WRITTEN REQUEST 1:
Return the passage of the blog post about the barn's well pump, everything from "So, last winter" down to "do the worrying.".

PAGE EXTRACT:
Calm, Forward, Straight

Calm, Forward, Straight

Tuesday, May 31, 2011

In the Arena # 78 - All's well that ends well...

So, last winter I posted about emergency repairs to the well pump that brings water to my barn. Dead well pump. Not fun - again...

There's the inconvenience of having to take things apart, purchase new parts and put them together... I know I shouldn't complain too much as my handyman (who also happens to be my father - love you Dad!) does the real work. All I really have to do is fetch tools and run back and forth turning spigots on and off. Then there's the worry about what we would do if suddenly we don't have the well. Dad does the fixing - I do the worrying.

I was right to worry. For the last month or so, the well not been reliable. Uneven, surging water flow that will sometimes peter out after being used for more that filling up a bucket - horse rinsing, or watering the garden. We checked out possible mechanical causes, but there may be another factor. The water table is as low as I have seen it since living here. Lack of rain in general, and lack of tropical systems that really dump in particular. I woke up this morning scheming about transporting water in the back of my truck, and siphoning verses carrying buckets, trailering Val to my house for bath time...

WRITTEN REQUEST 2:
In the rows below, retype everything from the line containing "Click the zoom-out minus chart button" down to the end of the rows, leaving the pictures out.

Excerpt from a dataset:
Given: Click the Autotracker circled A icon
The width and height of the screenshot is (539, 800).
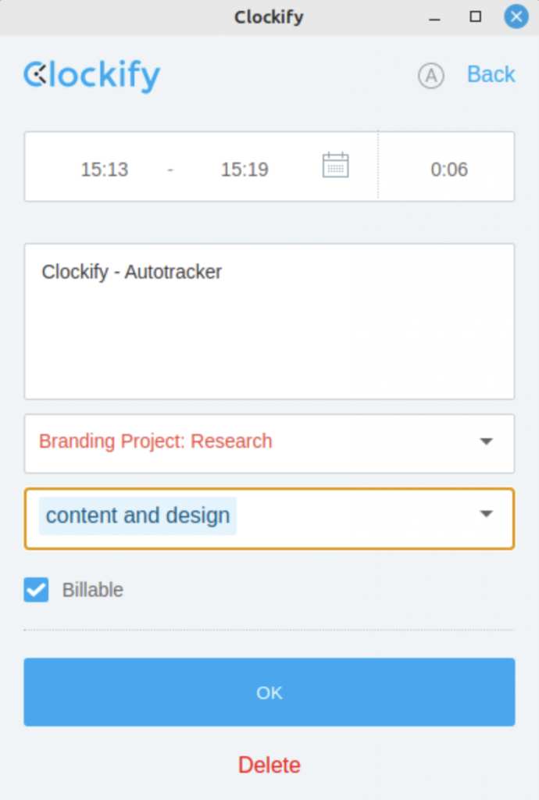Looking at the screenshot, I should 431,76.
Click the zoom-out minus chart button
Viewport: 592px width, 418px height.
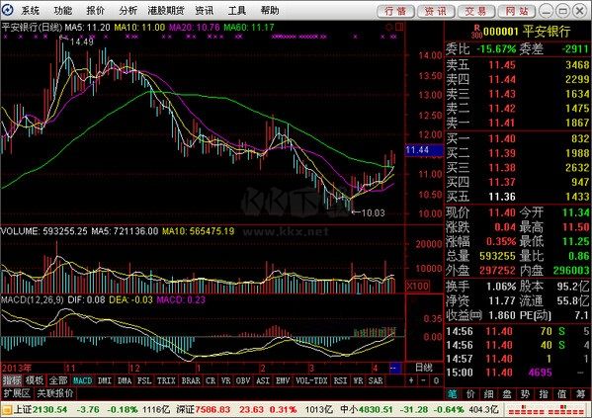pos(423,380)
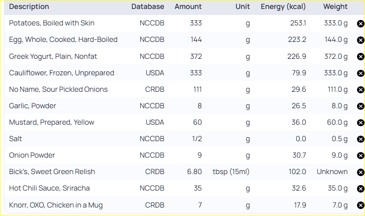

SOLUTION 1:
So, last winter I posted about emergency repairs to the well pump that brings water to my barn. Dead well pump. Not fun - again...

There's the inconvenience of having to take things apart, purchase new parts and put them together... I know I shouldn't complain too much as my handyman (who also happens to be my father - love you Dad!) does the real work. All I really have to do is fetch tools and run back and forth turning spigots on and off. Then there's the worry about what we would do if suddenly we don't have the well. Dad does the fixing - I do the worrying.

SOLUTION 2:
Click the zoom-out minus chart button
Viewport: 592px width, 418px height.
pos(423,380)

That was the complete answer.